WORKING DATA -
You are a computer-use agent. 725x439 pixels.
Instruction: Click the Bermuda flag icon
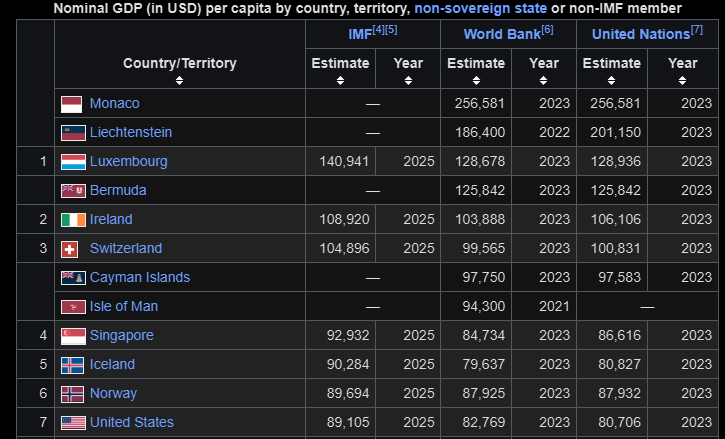coord(73,191)
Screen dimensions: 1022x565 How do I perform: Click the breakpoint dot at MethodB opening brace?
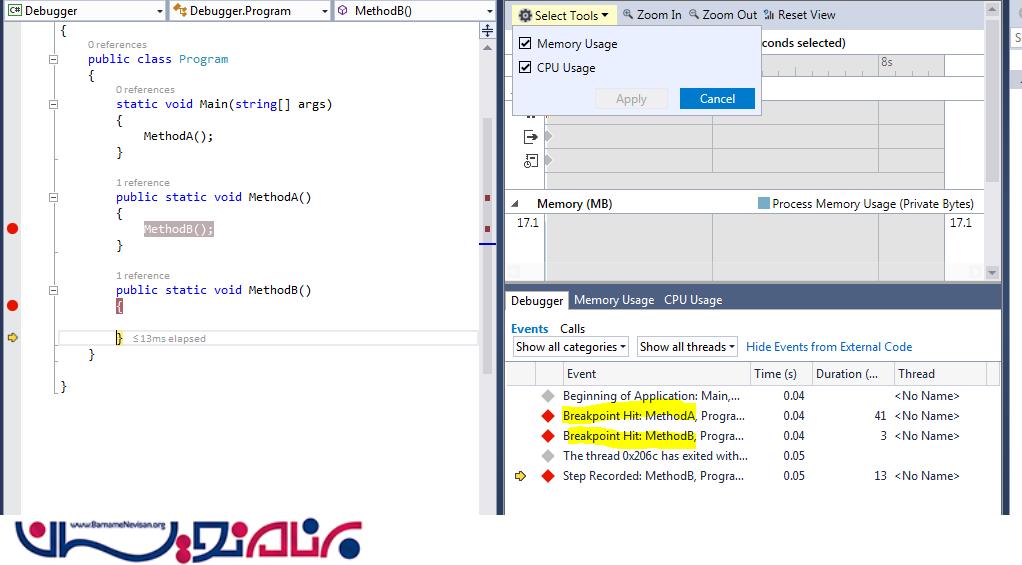12,305
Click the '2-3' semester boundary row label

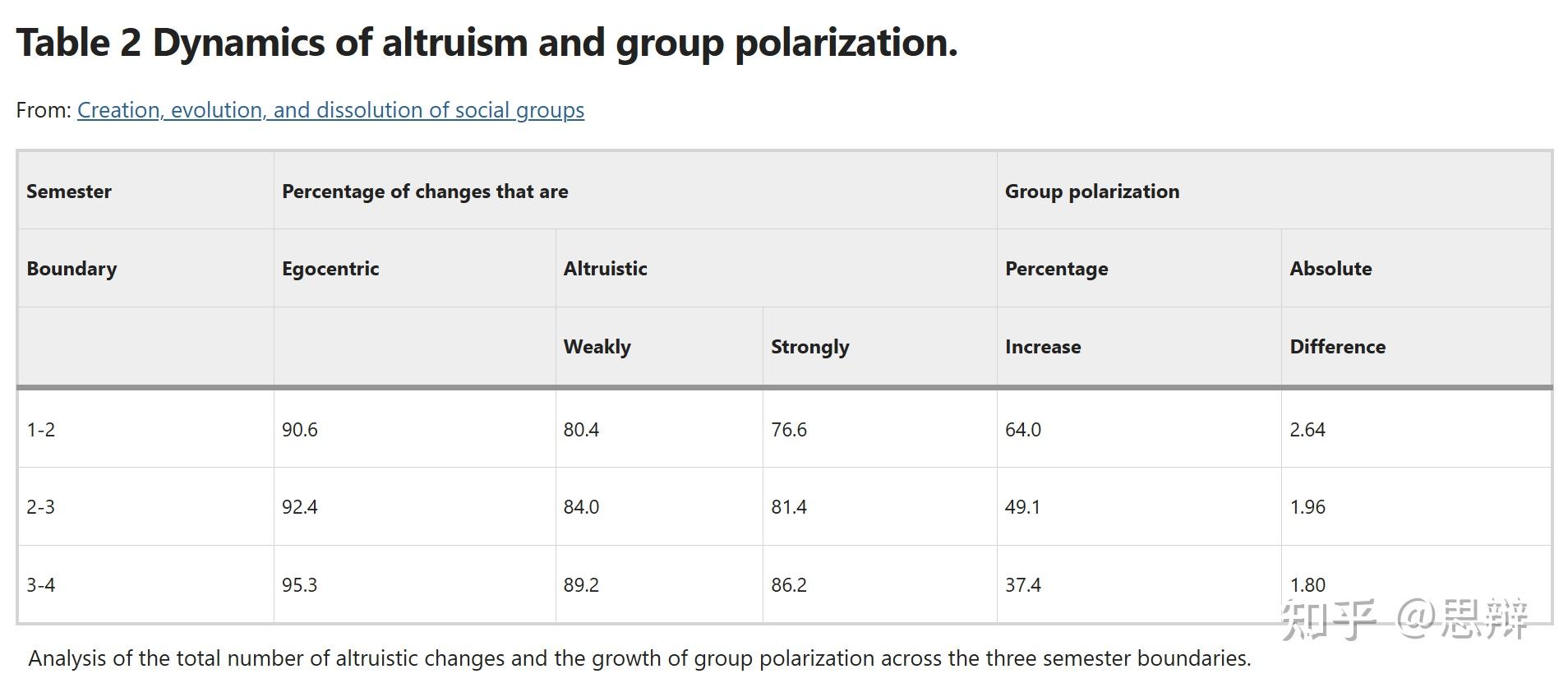click(41, 507)
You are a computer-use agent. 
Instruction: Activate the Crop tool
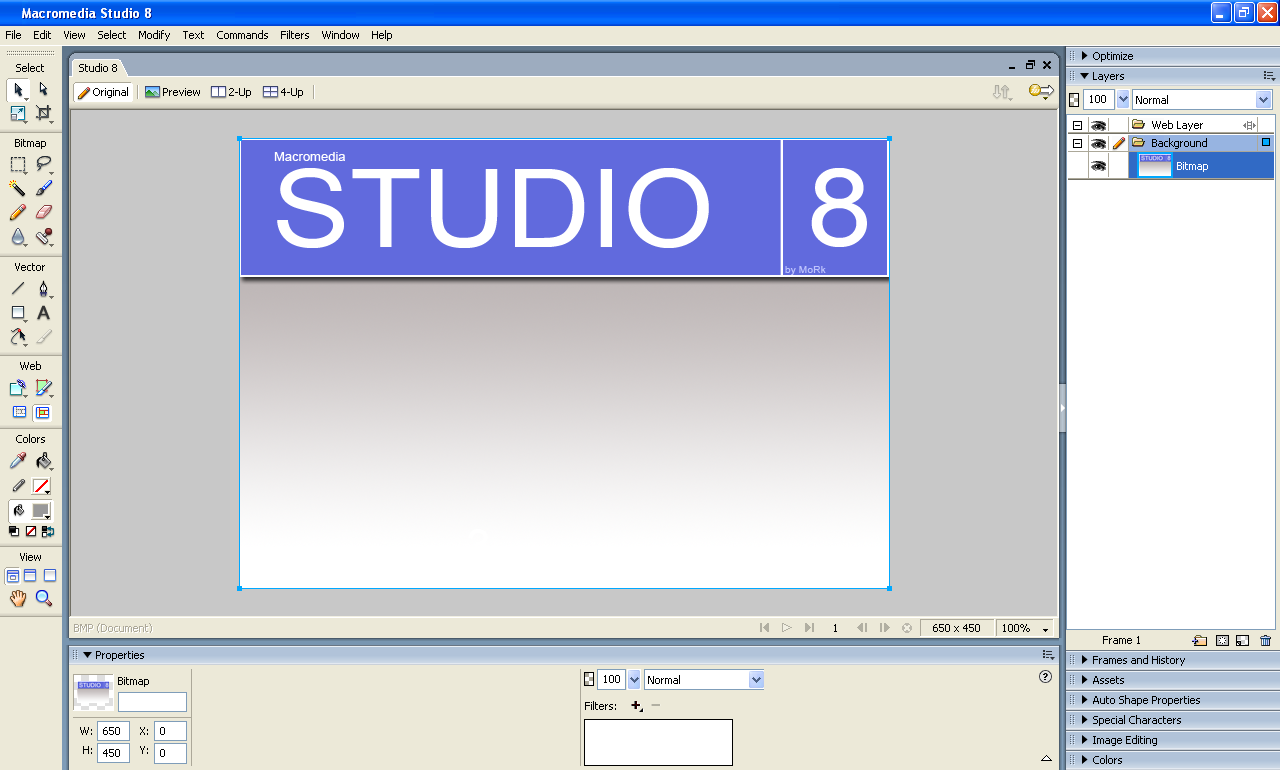(43, 113)
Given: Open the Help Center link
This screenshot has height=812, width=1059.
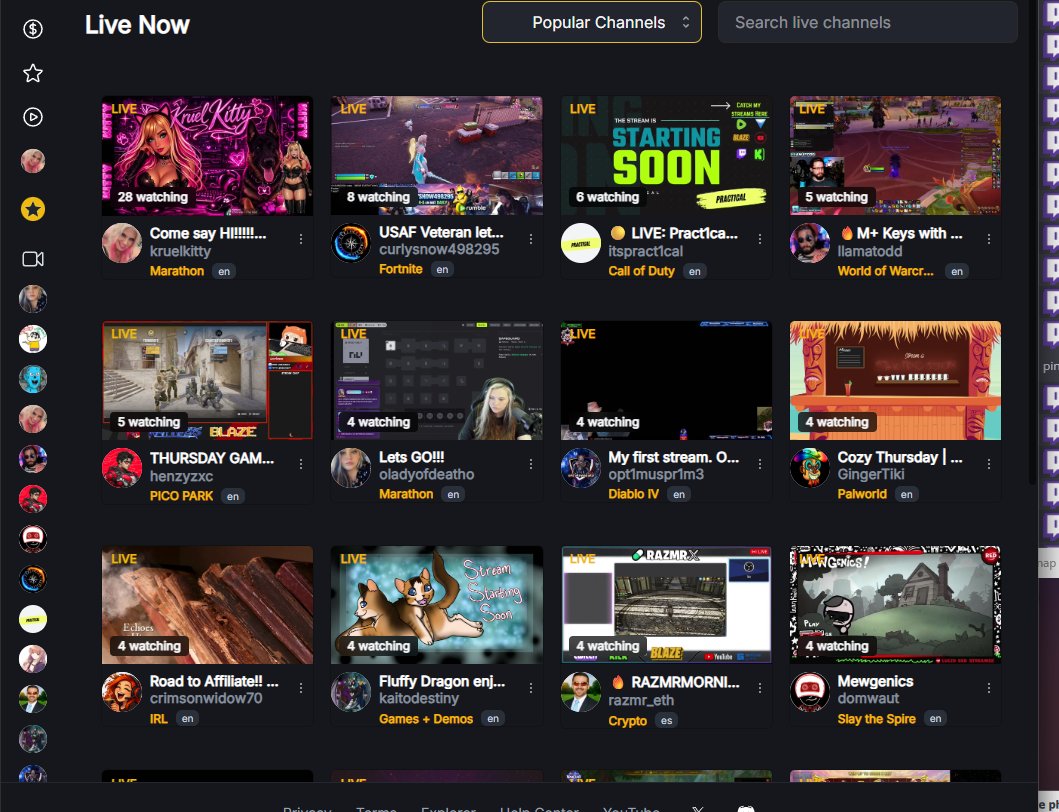Looking at the screenshot, I should [538, 808].
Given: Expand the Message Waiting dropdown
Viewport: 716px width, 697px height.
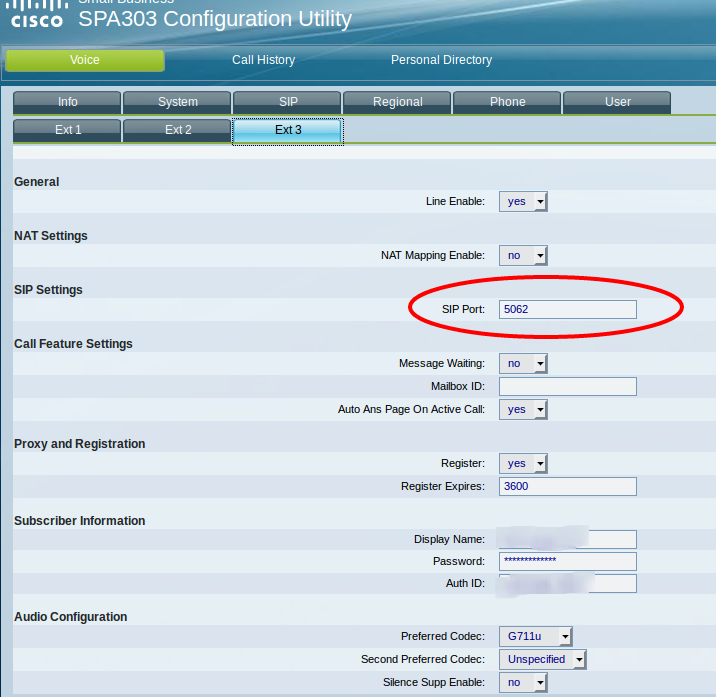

EXERCISE OBJECTIVE - Leaving the pictures out, transcribe word for word the lines from the one with "Instruction: Activate the Crop tool" to the end of the material above, inclusive, and nothing else.

ANSWER TO THIS EXERCISE -
Instruction: Activate the Crop tool
(43, 113)
Given: Open the Help Center link
This screenshot has height=812, width=1059.
Looking at the screenshot, I should [538, 808].
Given: Expand the Message Waiting dropdown
Viewport: 716px width, 697px height.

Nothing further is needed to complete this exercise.